» **TASK DATA**:
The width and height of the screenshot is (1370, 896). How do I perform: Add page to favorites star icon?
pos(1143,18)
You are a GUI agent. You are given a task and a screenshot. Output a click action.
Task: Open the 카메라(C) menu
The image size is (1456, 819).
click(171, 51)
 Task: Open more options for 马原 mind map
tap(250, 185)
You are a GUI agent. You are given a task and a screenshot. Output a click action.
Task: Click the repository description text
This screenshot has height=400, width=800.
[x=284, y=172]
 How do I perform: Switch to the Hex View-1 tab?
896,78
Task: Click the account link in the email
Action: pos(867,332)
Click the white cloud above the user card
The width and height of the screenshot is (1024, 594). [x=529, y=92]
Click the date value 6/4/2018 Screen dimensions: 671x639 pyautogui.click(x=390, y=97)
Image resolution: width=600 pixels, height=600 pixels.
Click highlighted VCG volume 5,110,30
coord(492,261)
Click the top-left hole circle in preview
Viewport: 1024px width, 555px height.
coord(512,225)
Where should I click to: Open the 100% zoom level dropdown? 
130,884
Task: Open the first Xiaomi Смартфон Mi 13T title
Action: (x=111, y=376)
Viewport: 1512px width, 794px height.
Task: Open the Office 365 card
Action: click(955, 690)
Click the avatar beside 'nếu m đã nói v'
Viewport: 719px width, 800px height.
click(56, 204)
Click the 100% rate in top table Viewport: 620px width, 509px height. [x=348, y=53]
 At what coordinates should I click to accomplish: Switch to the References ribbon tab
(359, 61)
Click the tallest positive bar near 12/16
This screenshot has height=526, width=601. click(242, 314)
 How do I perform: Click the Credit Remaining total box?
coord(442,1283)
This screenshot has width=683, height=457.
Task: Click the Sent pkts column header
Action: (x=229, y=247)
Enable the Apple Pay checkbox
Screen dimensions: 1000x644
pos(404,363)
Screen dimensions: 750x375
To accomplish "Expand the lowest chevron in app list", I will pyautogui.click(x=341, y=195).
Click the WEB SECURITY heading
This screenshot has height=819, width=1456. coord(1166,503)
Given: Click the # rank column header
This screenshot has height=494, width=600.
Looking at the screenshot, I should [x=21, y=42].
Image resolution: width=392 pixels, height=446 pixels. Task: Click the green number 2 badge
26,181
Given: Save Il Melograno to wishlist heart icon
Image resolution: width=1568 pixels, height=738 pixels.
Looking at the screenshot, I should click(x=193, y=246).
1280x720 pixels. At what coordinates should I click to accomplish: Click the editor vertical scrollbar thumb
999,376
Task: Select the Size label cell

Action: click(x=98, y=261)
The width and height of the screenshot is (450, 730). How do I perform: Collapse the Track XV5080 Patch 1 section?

» **EXERCISE DIRECTIONS**:
Return the lines above verbatim, covering every record from start to finish.

» **SOLUTION**:
The width and height of the screenshot is (1370, 896). How do I perform: Add page to favorites star icon?
pos(1143,18)
You are a GUI agent. You are given a task and a screenshot. Output a click action.
Task: Open the 카메라(C) menu
The image size is (1456, 819).
click(171, 51)
 Task: Open more options for 马原 mind map
tap(250, 185)
You are a GUI agent. You are given a task and a screenshot. Output a click action.
Task: Click the repository description text
This screenshot has height=400, width=800.
[x=284, y=172]
 How do I perform: Switch to the Hex View-1 tab?
896,78
Task: Click the account link in the email
Action: pos(867,332)
Click the white cloud above the user card
The width and height of the screenshot is (1024, 594). [x=529, y=92]
Click the date value 6/4/2018 Screen dimensions: 671x639 pyautogui.click(x=390, y=97)
Image resolution: width=600 pixels, height=600 pixels.
Click highlighted VCG volume 5,110,30
coord(492,261)
Click the top-left hole circle in preview
Viewport: 1024px width, 555px height.
coord(512,225)
Where should I click to: Open the 100% zoom level dropdown? 
130,884
Task: Open the first Xiaomi Смартфон Mi 13T title
Action: (x=111, y=376)
Viewport: 1512px width, 794px height.
Task: Open the Office 365 card
Action: click(955, 690)
Click the avatar beside 'nếu m đã nói v'
Viewport: 719px width, 800px height.
click(56, 204)
Click the 100% rate in top table Viewport: 620px width, 509px height. [x=348, y=53]
 At what coordinates should I click to accomplish: Switch to the References ribbon tab
(359, 61)
Click the tallest positive bar near 12/16
This screenshot has height=526, width=601. click(242, 314)
 How do I perform: Click the Credit Remaining total box?
coord(442,1283)
This screenshot has width=683, height=457.
Task: Click the Sent pkts column header
Action: (x=229, y=247)
Enable the Apple Pay checkbox
Screen dimensions: 1000x644
pos(404,363)
Screen dimensions: 750x375
To accomplish "Expand the lowest chevron in app list", I will pyautogui.click(x=341, y=195).
Click the WEB SECURITY heading
This screenshot has height=819, width=1456. coord(1166,503)
Given: Click the # rank column header
This screenshot has height=494, width=600.
Looking at the screenshot, I should [x=21, y=42].
Image resolution: width=392 pixels, height=446 pixels. Task: Click the green number 2 badge
26,181
Given: Save Il Melograno to wishlist heart icon
Image resolution: width=1568 pixels, height=738 pixels.
Looking at the screenshot, I should click(x=193, y=246).
1280x720 pixels. At what coordinates should I click to accomplish: Click the editor vertical scrollbar thumb
999,376
Task: Select the Size label cell

Action: click(x=98, y=261)
The width and height of the screenshot is (450, 730). How do I perform: Collapse the Track XV5080 Patch 1 section?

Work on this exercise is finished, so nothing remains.